What this exercise asks >>
#1 List every section heading in the blog post below.
#2 In the blog post below, how many children do the authors say they have?

This Worth Revisiting post was originally published on February 9th 2014; it is co-written by my Lovely Bride, Linda. To enjoy the work of other faithful Catholic bloggers visit Worth Revisiting Wednesday, hosted by by Elizabeth Reardon at theologyisaverb.com and Allison Gingras at reconciledtoyou.com.
A True Story
The Miracle at Cana
Needless to say, we were pleased to be asked. We leapt into preparations: we read Pius XI’s Casti Connubii, Paul VI’s Humanae Vitae, articles by people like Janet Smith from the website One More Soul, Kimberly Hahn’s Life-Giving Love, information on John Paul II’s Theology of the Body and much else besides. We did include NFP, but in the context of the Church’s teaching on marriage and sexuality, which, you’ll remember, is what we were actually asked to do. It was, if we may say so, a dynamite presentation.
Not Everyone Was Pleased
Strange to say, the reaction was not as positive as we had hoped. Monsignor seemed satisfied with our presentation, but our target audience seemed a little, well, stunned. While we certainly didn’t accuse anyone of anything, we did share the fact that cohabitation, consummating relationships outside of marriage, contraception, etc. were gravely wrong (i.e., sins). It’s a fair bet that a number of the couples, most likely the majority (and quite possibly all of them), were doing at least some of those things, so it wasn’t welcome news, however gently and non-confrontationally we put it (which we assure you we did).We did get one mildly positive comment from one of the women; the only other question was “How many children did you say you have?” To our answer, “five”, the response was “and how reliable did you say NFP is supposed to be?” They seemed unconvinced that none of our children were due to a “failure” of NFP, that all were expected and welcomed. They had never been taught, or at least never absorbed, that having children is the norm (we used to call them “a Blessing”!), avoiding them the exception. In their written feedback afterwards, they related that they liked us personally, but found our presentation too “judgmental”, too "black and white".
The gentle and kindly woman who had asked us seemed as stunned as the couples. Apparently, she thought we had gone too far by actually saying that contraception was a sin; her vision of the presentation was that we would talk in glowing terms about how natural NFP is, how free from chemical side-effects, etc. and we would somehow win them over to NFP by sheer green-appeal. Then, having been won over to NFP by its greenness, they might someday be inclined to learn more about the theology behind it and the fullness of the church's teaching on the blessing of children. We answered that we could not, in good conscience, go in to talk about the Church’s teaching on marriage and sexuality without, you know, talking about the Church’s teaching on marriage and sexuality. Linda recalls saying with incredulity, "But they're all getting married in a few weeks, and this is supposed to be the official instruction they are receiving from their church about contraception. If we don't tell them now, when are we going to tell them? Are we going to wait and let St. Peter do it at the gate?" Really, if they never knew any better, they wouldn’t be the ones breaking out into a cold sweat when giving an account of themselves someday. As we were "hired" for this job, and knew better, if we didn’t share the fullness of the Church's teaching with them, we were the ones who would have some explaining to do (see Ezekiel 3:18-20).
A Failure To Communicate?
This all happened seven or eight years ago. Would you be surprised if I told you that, despite the fact that they claimed to be desperate to find speakers willing to help out with this topic, we haven’t been asked back?

Data entries >>
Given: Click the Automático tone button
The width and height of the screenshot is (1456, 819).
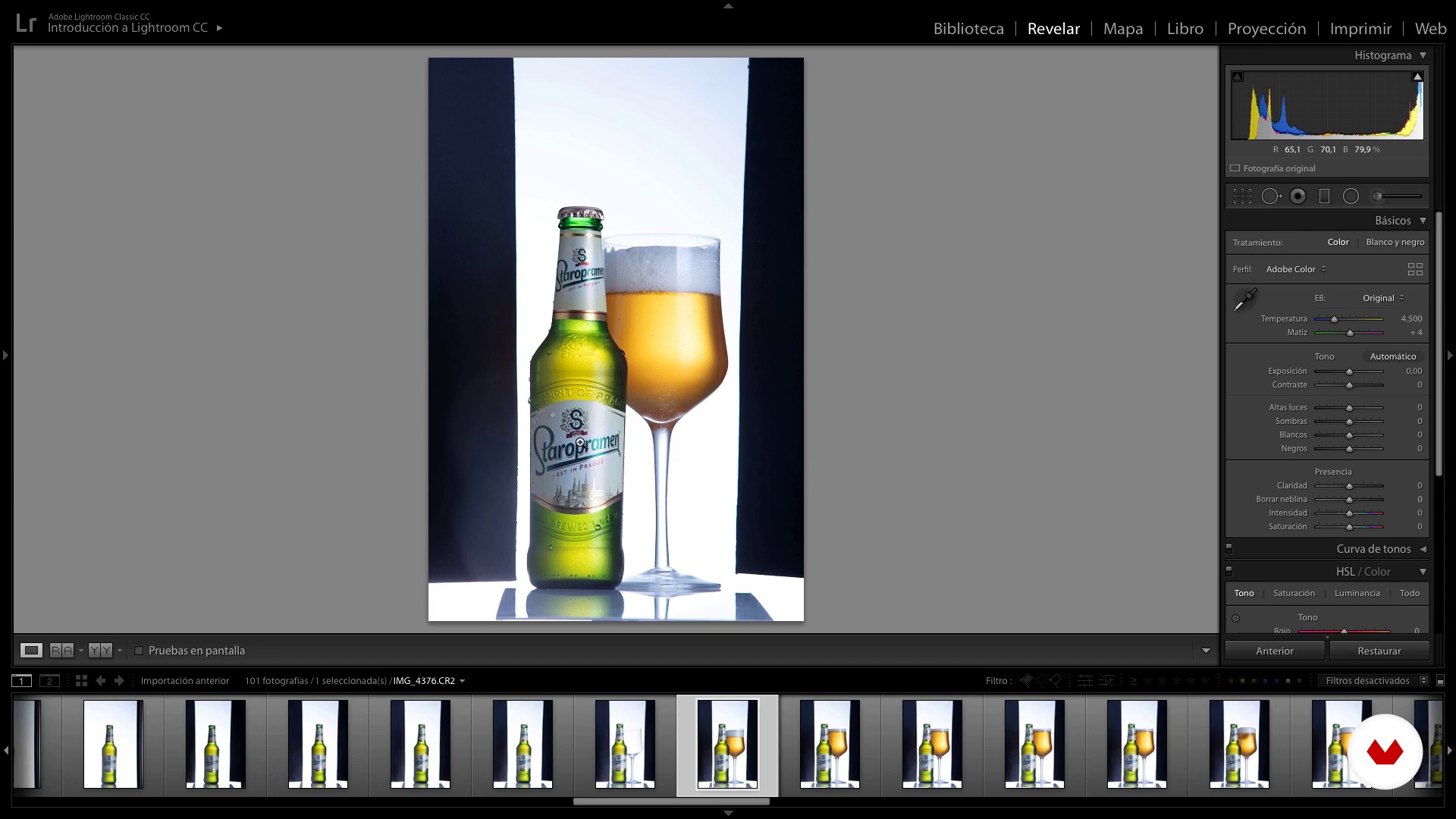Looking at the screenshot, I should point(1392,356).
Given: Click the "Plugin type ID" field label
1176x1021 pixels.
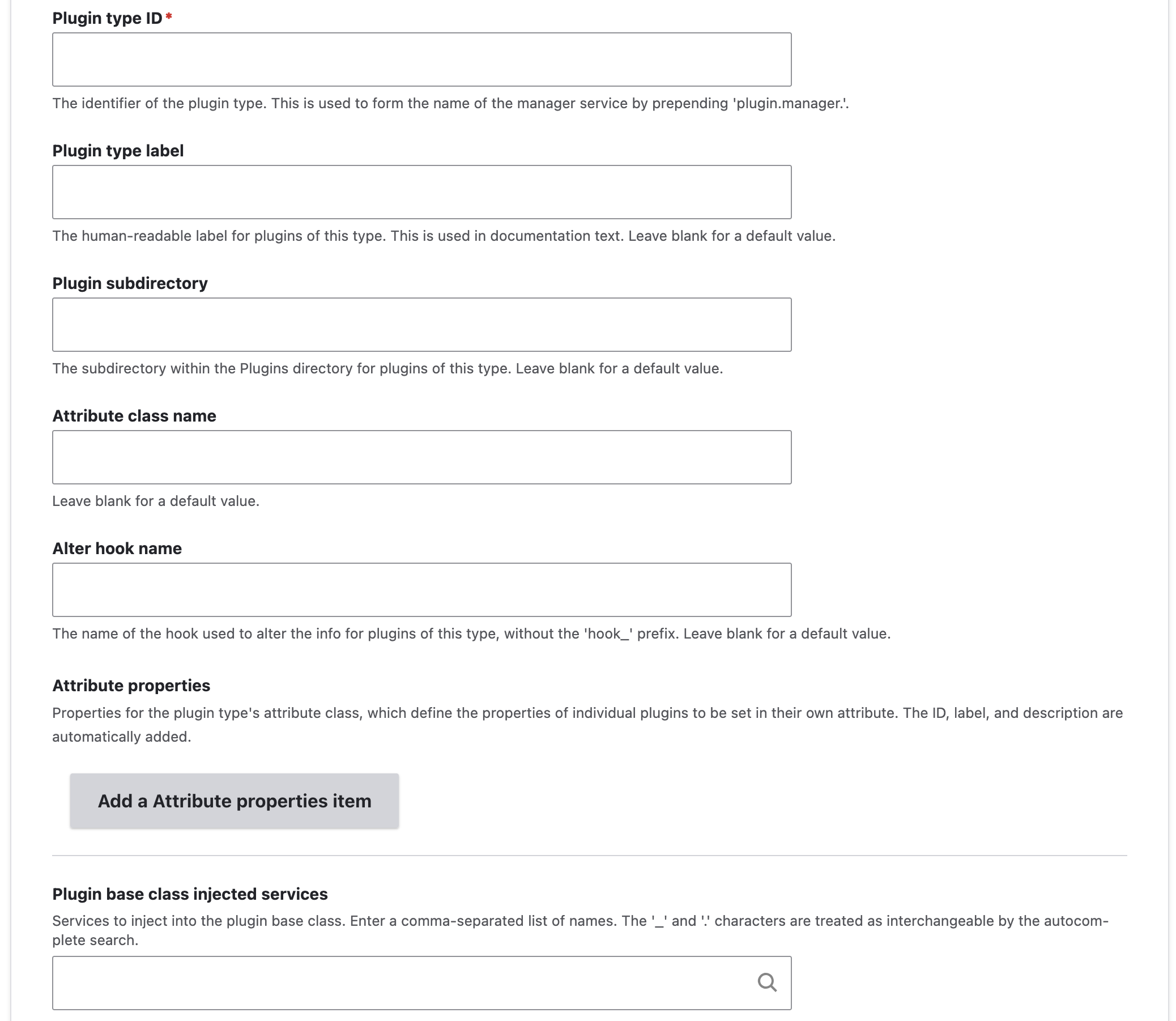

Task-by-task answers >>
#1
A True Story
The Miracle at Cana
Not Everyone Was Pleased
A Failure To Communicate?

#2 Five.